Не держал он джинна, ни про какой запас. Просто отдал бутылку с джинном Марфуте года два тому назад и забыл о ней. Потому что со всеми своими делами справлялся без помощи всяких иностранных джиннов. А тут как раз и вспомнил.
– Как он к тебе попал? – полюбопытствовал, переставший из предосторожности улыбаться Никодим. – В наших краях джинны не водятся. Они на Среднем Востоке обитают, у арабских аборигенов. Там совсем другая цивилизация.
– Так и попал... – Филипп любил рассказывать о своих приключениях. – Собственным умом его добыл. Чуть было я тогда совсем не пропал, но выкрутился. Фитюк свидетель.
– Ага, – подтвердил Фитюк. – Все мы тогда чуть не пропали.
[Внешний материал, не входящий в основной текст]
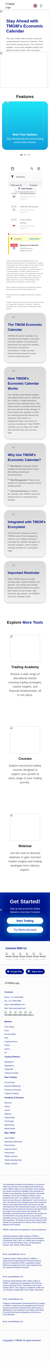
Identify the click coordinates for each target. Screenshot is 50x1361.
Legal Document (10, 1149)
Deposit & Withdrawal (12, 1086)
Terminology (9, 1121)
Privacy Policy (9, 1145)
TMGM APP (8, 1069)
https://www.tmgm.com (17, 1008)
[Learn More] (25, 702)
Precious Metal (10, 1034)
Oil (5, 1053)
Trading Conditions (11, 1093)
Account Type (9, 1082)
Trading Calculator (11, 1073)
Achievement (9, 1153)
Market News (9, 1125)
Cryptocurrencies (10, 1042)
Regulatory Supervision (13, 1142)
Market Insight (9, 1129)
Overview (8, 1103)
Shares (7, 1045)
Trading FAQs (9, 1118)
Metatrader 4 (9, 1062)
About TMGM (9, 1138)
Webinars (8, 1114)
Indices (7, 1049)
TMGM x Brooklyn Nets (13, 1160)
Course (7, 1110)
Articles (7, 1107)
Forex (6, 1031)
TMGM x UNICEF (10, 1164)
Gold (6, 1038)
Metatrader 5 (9, 1066)
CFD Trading (9, 1027)
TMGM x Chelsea (11, 1156)
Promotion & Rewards (12, 1090)
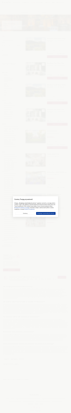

– Вам, конечно, интересно, как это все случилось, так что могу рассказать, – предложил Филипп.
Не до рассказов было сейчас лешим, но и отказаться нельзя. Тем более, что водяной обещал помочь.
– Расскажи, – неохотно попросил Ставр.
Водяной пригладил усы, прикинул, с чего начать и стал рассказывать.
– Года два тому назад это было. Скучно мне стало в омуте, и решил я вокруг Европы прокатиться, круиз называется. Еника на вожжи, Ефтея рядом и Фитюка тоже взял. Мало ли что в дороге случиться может. Знаю я эту Европу, в ней дряни тоже немало. А Фитюк посильней вашего Могуты. Если кто поперек станет, он того мигом уговорит. Путешествуем мы вокруг Европы, по пути в реки заходим, знакомимся, кое-какие связи устанавливаем. И как раз до немцев добрались. Есть у них такая река – Рейна называется.
– Главная водная артерия страны, – подсказал Никодим.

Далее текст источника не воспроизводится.